L’insostenibile leggerezza del desiderio e la realtà contro cui è destinata a frangersi. Direttamente dal Laboratorio, un racconto di Alessandra Corrà.
Non ero infelice in quel cielo, però mi sentivo solo. Per supplire a questa insofferenza passavo il tempo a guardare le donne giù sulla terra. La maggior parte di noi le guardava, eravamo terribilmente affascinati dalle loro forme morbide, da quei corpi sodi e belli che purtroppo non ci era possibile toccare. Da parte mia dire che mi piacevano era riduttivo, ne ero a dir poco ossessionato. Le guardavo tutte, senza distinzione. Almeno fino a quel pomeriggio quando scorsi una ragazza mai vista. Mi incuriosì perché non sembrava fatta di carne e sangue, era come un raggio di luce.

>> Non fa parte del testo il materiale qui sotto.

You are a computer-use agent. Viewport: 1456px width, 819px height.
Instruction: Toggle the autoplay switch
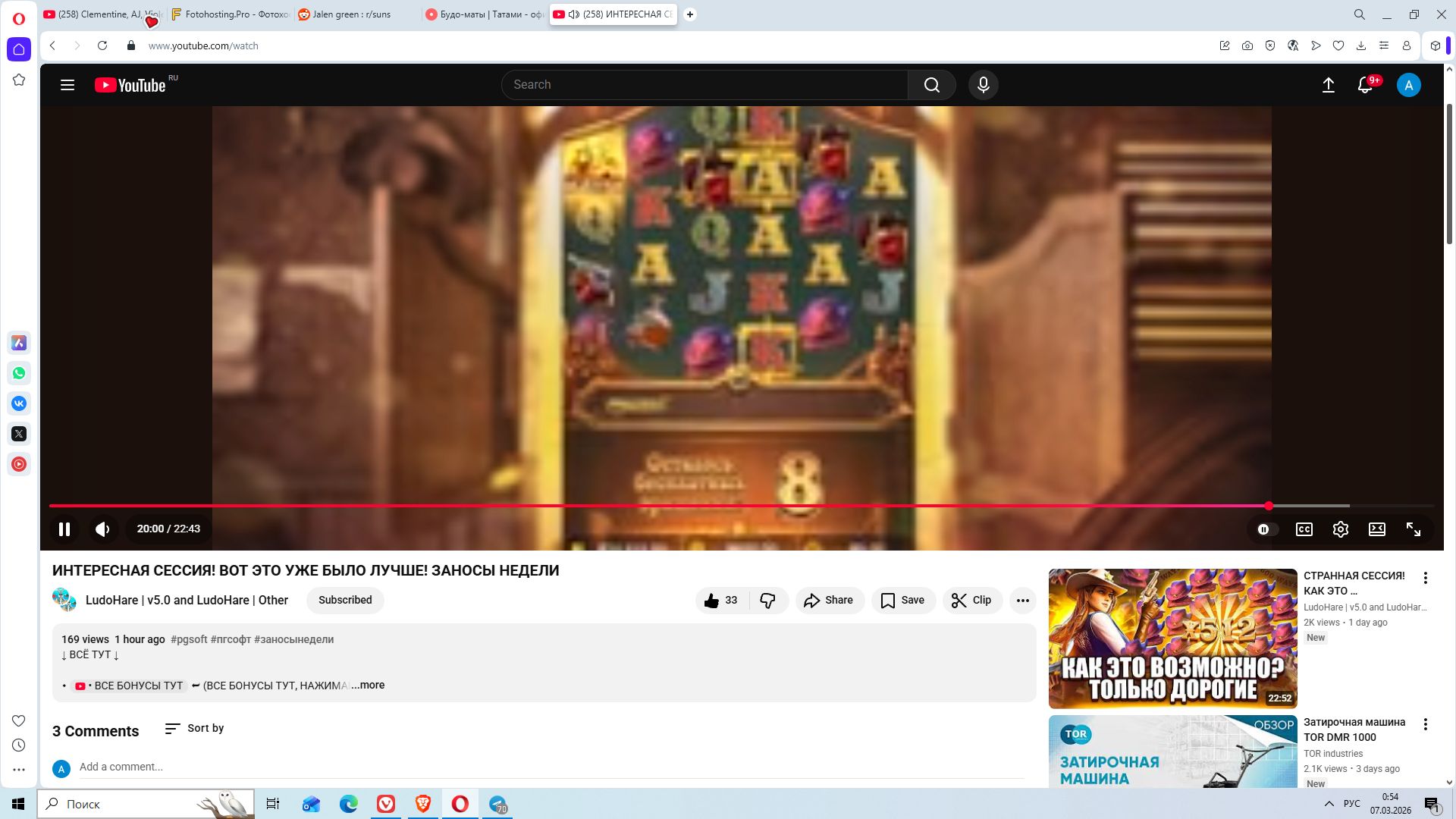[1266, 529]
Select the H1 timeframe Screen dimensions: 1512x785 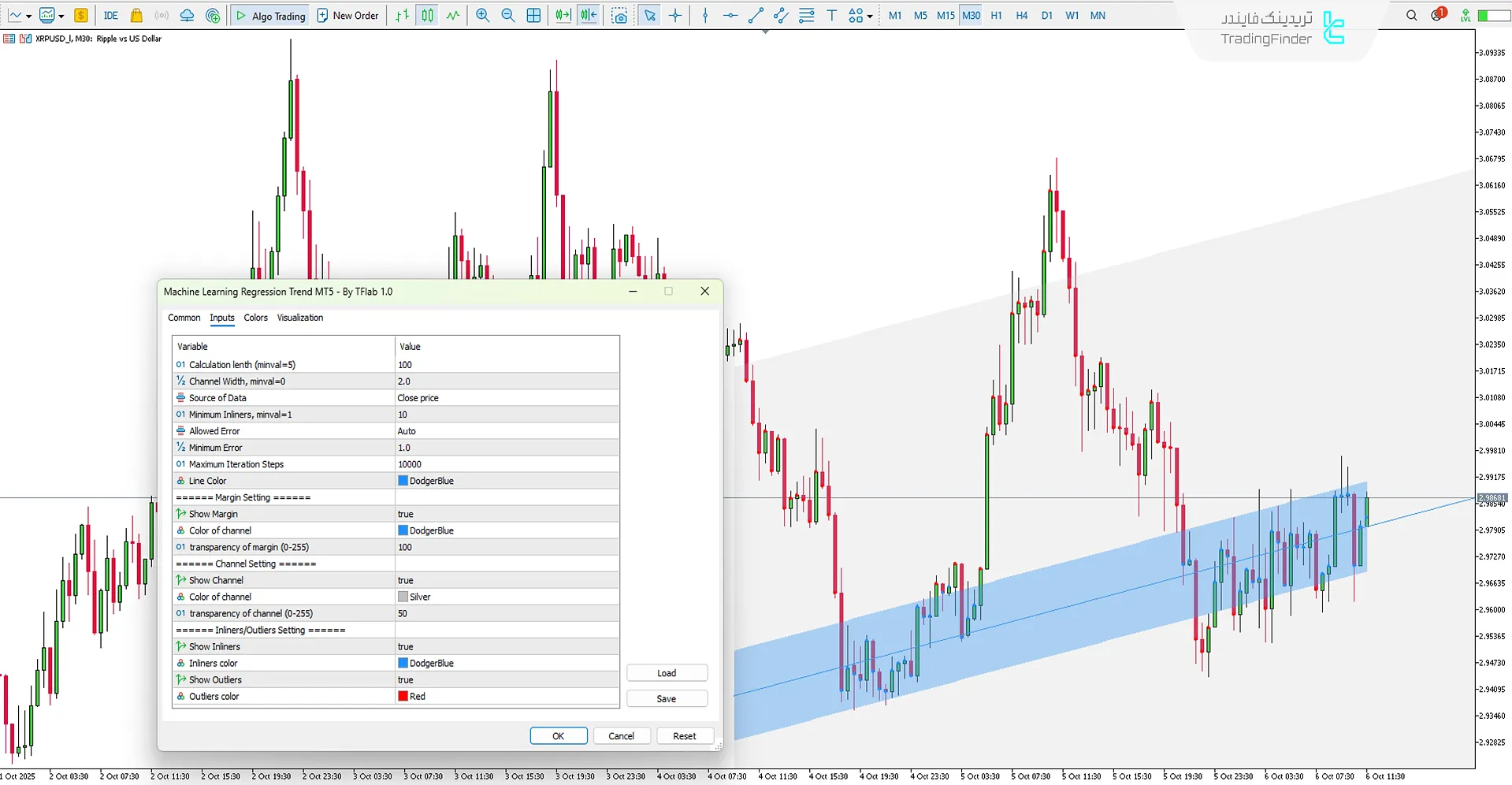[x=996, y=15]
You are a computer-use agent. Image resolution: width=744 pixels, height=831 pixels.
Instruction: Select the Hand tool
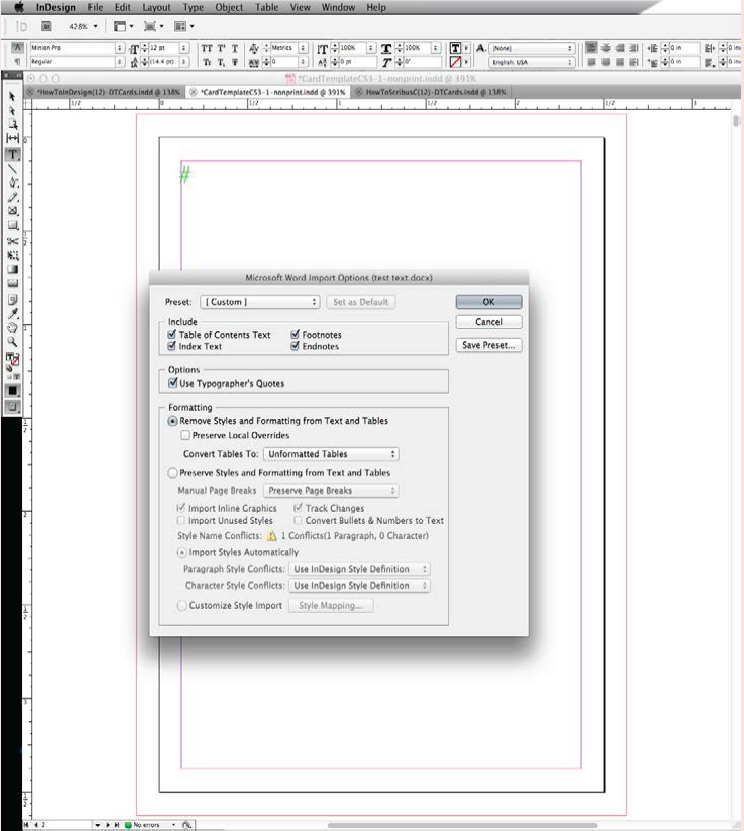(13, 327)
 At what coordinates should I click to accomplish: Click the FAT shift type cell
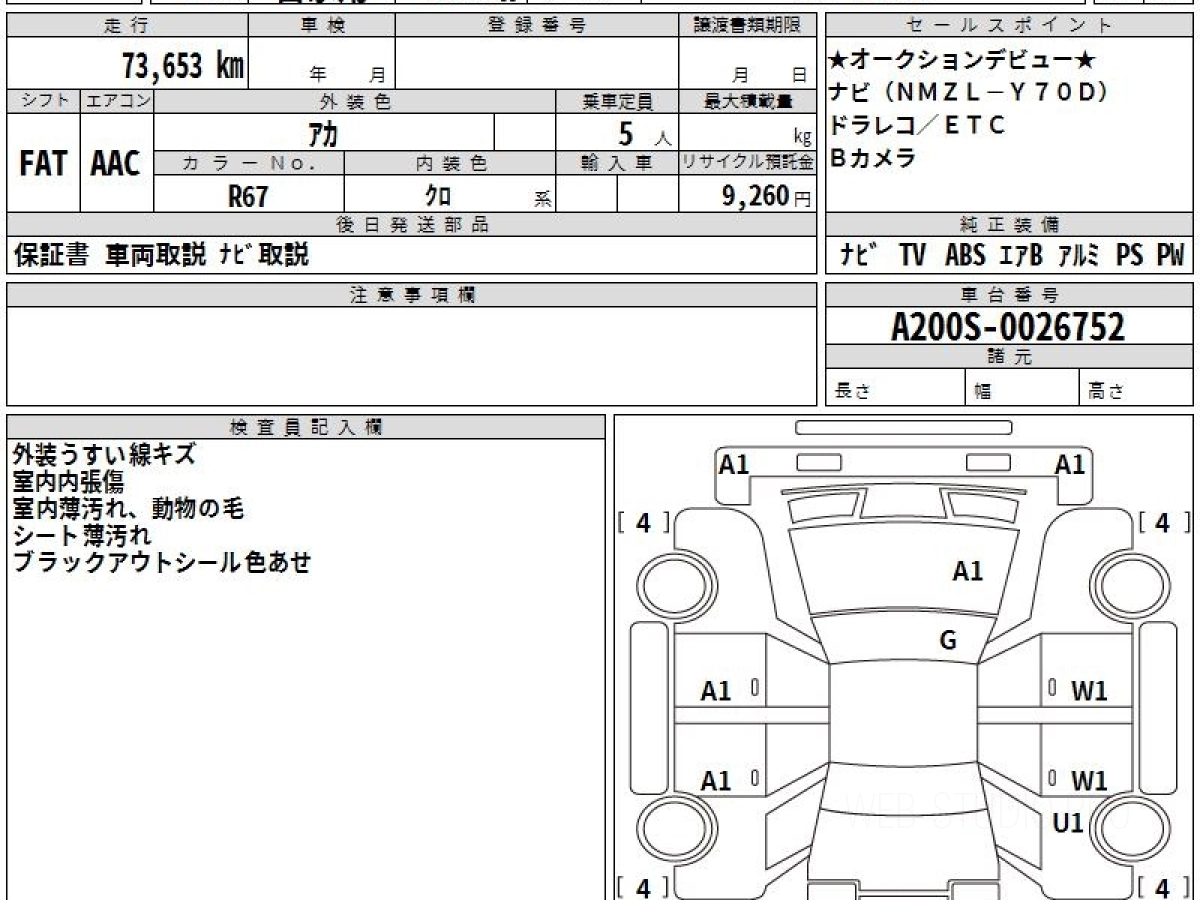43,163
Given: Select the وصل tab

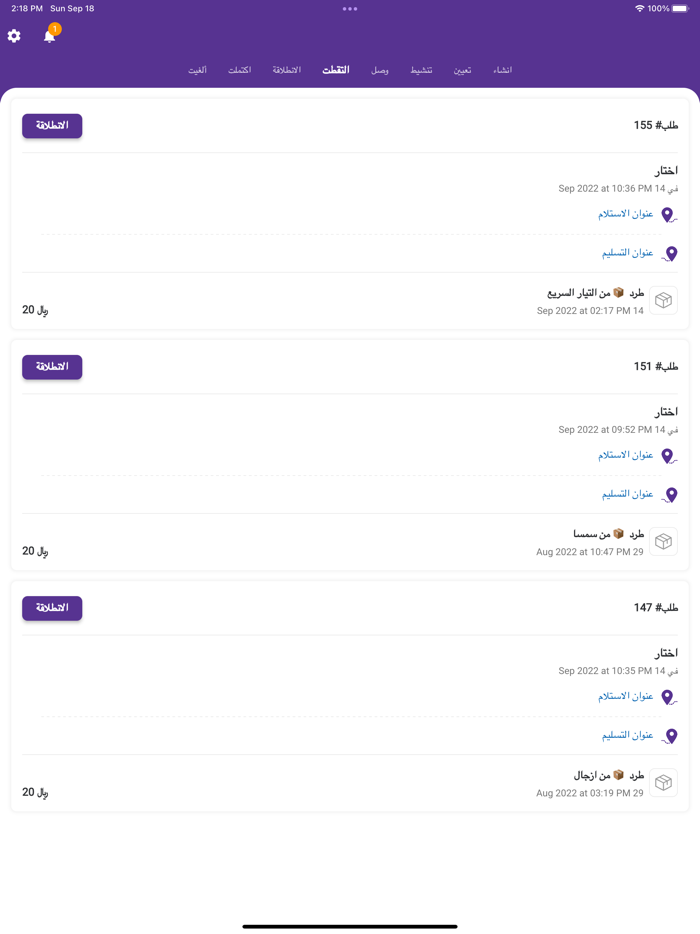Looking at the screenshot, I should point(380,70).
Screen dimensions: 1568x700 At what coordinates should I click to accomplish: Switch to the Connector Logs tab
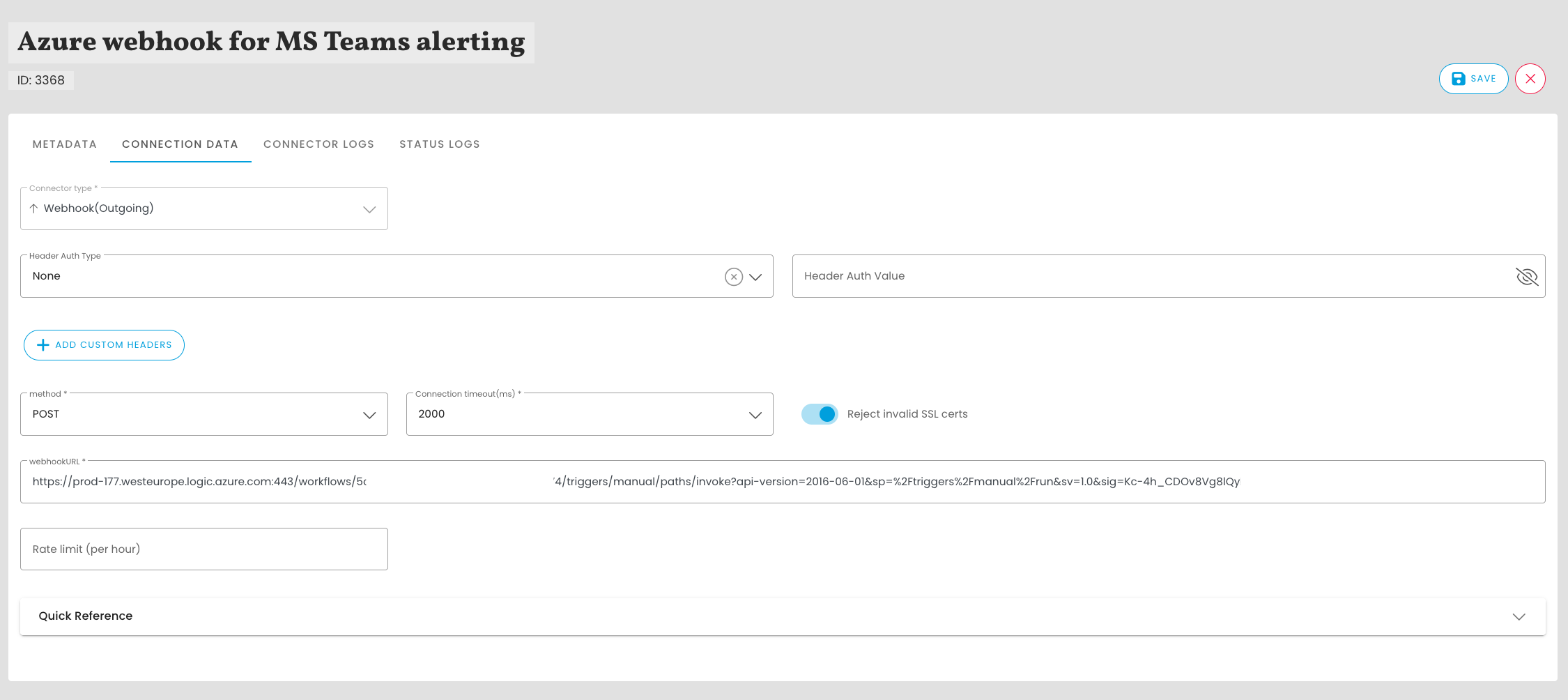318,144
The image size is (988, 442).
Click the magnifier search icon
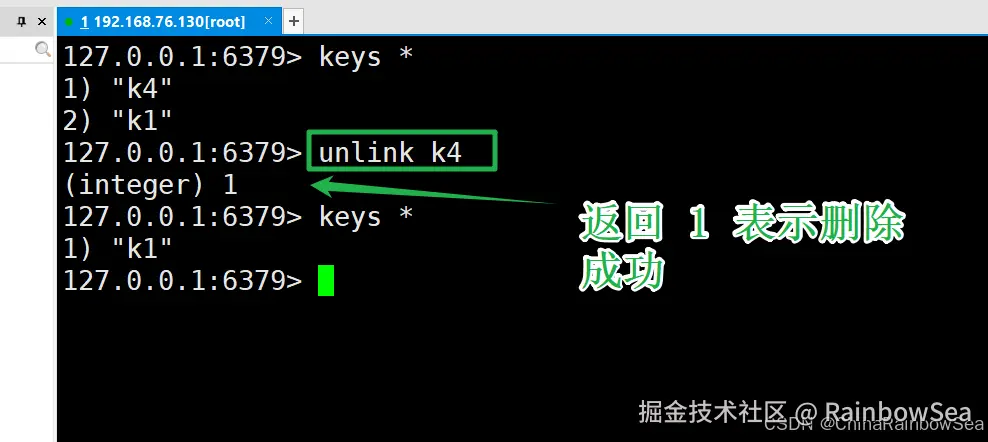coord(43,49)
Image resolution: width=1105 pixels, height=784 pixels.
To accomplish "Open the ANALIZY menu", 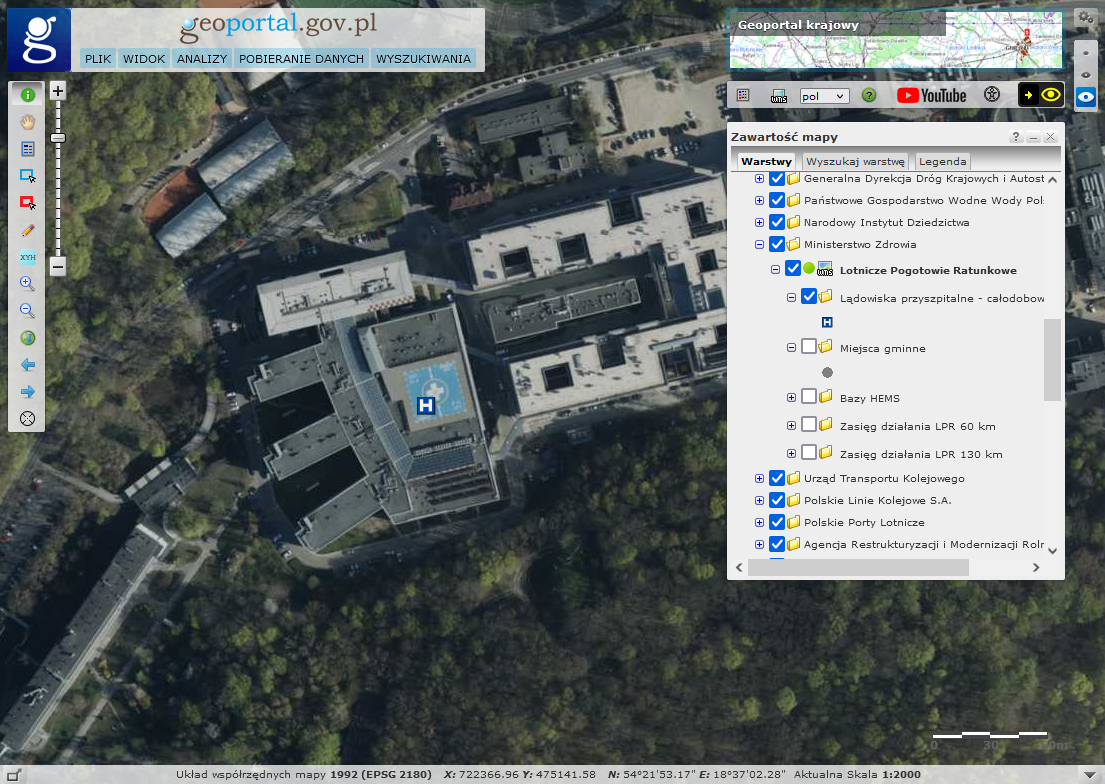I will (x=203, y=59).
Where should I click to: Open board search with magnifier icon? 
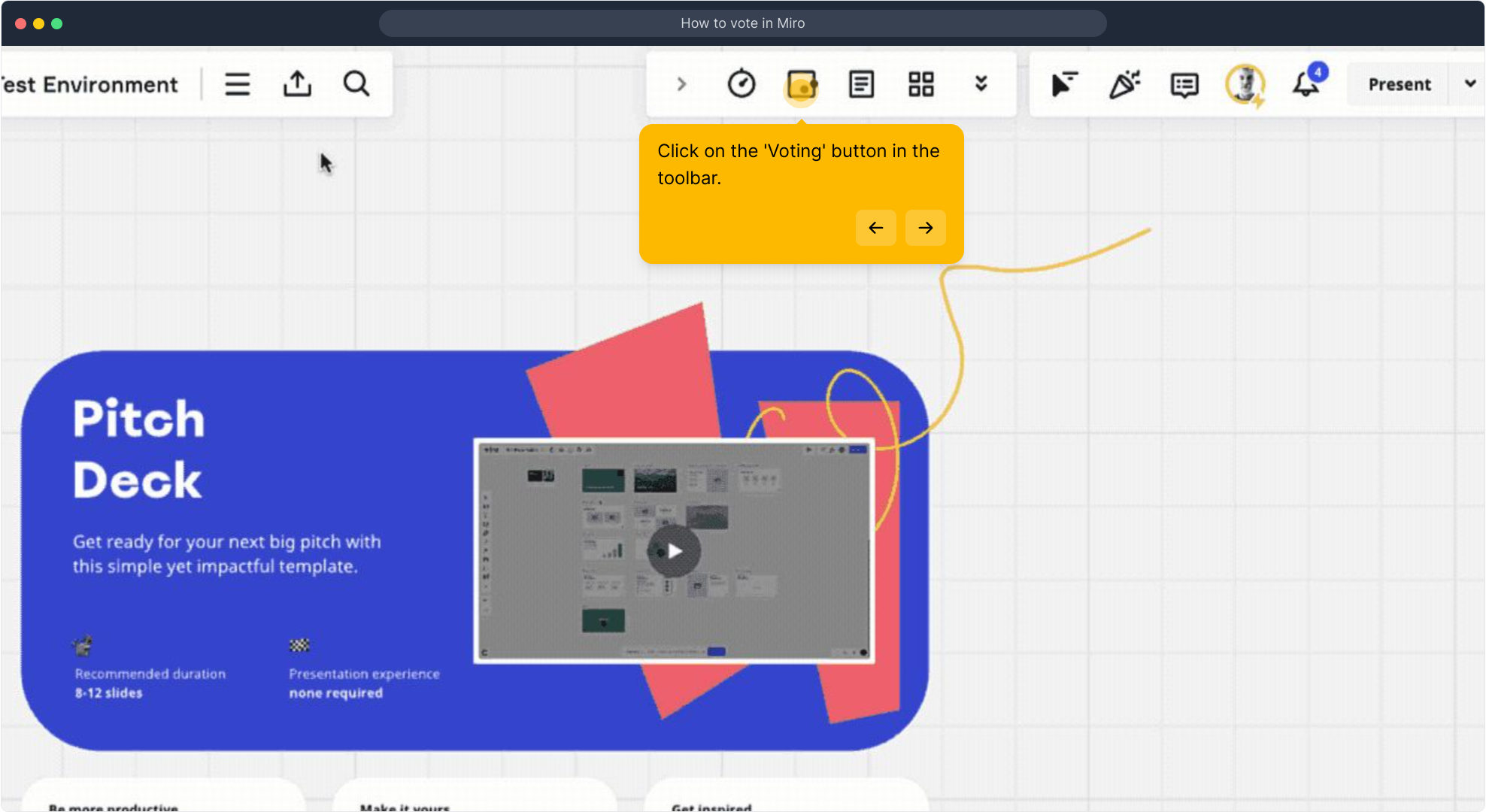[356, 84]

La rimiravo da qualche ora quando mi accorsi che degli uomini con visi loschi la stavano seguendo. Di certo non dovevano avere buone intenzioni. Per fortuna era quasi giunta all’abbazia del monte Pirchiriano dove forse si stava recando per la messa. Alcune nuvole però, dense e oscure, appostate come sentinelle, resero buio il cammino e le fecero imboccare un sentiero sbagliato nonostante fosse a pochi metri dalla destinazione. Davanti a lei c’era solo un dirupo. Gli uomini, intanto, iniziarono a gridare frasi oscene. La ragazza non aveva più scampo, stavano per raggiungerla, doveva prendere una decisione prima possibile. Scelse il vuoto.
Non so dire cosa mi successe esattamente. Non sempre le nostre azioni seguono una logica predefinita. In quell’attimo mi catapultai su di lei. Dopodiché, senza alcun raziocinio, la condussi in un capanno abbandonato nel bosco. Avevo solo voglia di salvarla.
Era svenuta quando l’adagiai sul pagliericcio. Dopo poco aprì gli occhi.
L’intensità del suo sguardo, al contempo candido e provocante, mi paralizzò.
«Allora non è una leggenda, gli angeli esistono davvero.»
«Non devi avere paura, non ti farò nulla.»
«Come potrei pensare male di te? Mi hai salvata.»
A noi è proibito scendere sulla terra e relazionarci con gli umani. Dobbiamo mantenere i nostri spiriti puri, non farci contaminare dalle passioni terrene.
Quel giorno mi ero spinto già oltre in verità. Avrei dovuto andarmene, lasciar perdere. Le mie ali, però, erano diventate pesanti come piombo.
Con la mano presi a carezzarle i capelli, forse più per tranquillizzare me stesso, ma lei con sorpresa mi baciò. Le nostre labbra iniziarono a muoversi come farfalle danzanti e le sue dita sottili mi sfiorarono il collo e il petto facendomi fremere. La passione che per anni avevo soffocato esplose in me. Le tolsi in fretta i vestiti e assaggiando la sua pelle penetrai in lei. Facemmo l’amore per l’intera notte e solo al mattino si addormentò tra le mie braccia.
Purtroppo capita che si prenda coscienza dell’irreparabile quando è già avvenuto. Capii in quel momento che non avevo altro tempo.
In silenzio mi sciolsi dal suo abbraccio. Ero appena uscito all’aria aperta che le piume iniziarono a cadere una dopo l’altra. Ecco il prezzo con cui avrei dovuto pagare la mia notte d’amore. Dal cielo ero caduto sulla terra e quella sarebbe stata la mia punizione, il mio inferno.
Mi voltai ancora una volta verso il capanno, nessun momento mi sembrò ingiusto come quello. Avevo trovato la mia felicità, ma non mi era possibile afferrarla.
Che serviva amare se poi non si poteva andare al di là di noi stessi?
Privato del mio essere speciale, della mia aurea, difficilmente sarei stato ancora ammirato. L’idea di deluderla mi era tanto insopportabile che pensai fosse meglio abbandonarla. Ben presto avremmo dimenticato e quella notte ci sarebbe sembrata come un sogno mai esistito.
I mesi passarono, riuscii anche a trovare un posto in quel mondo a me ostile. Purtroppo, però, anche se ci si scorda del passato è difficile che esso si scordi di noi.
E, infatti, un giorno mi giunse voce di un mito che mi pugnalò il ventre. La leggenda narrava di una ragazza che era stata salvata da un angelo mentre cadeva da un precipizio. La giovane, non rassegnata all’idea che il suo salvatore fosse sparito, si era nuovamente buttata giù dal dirupo, con la speranza di poterlo incontrare di nuovo.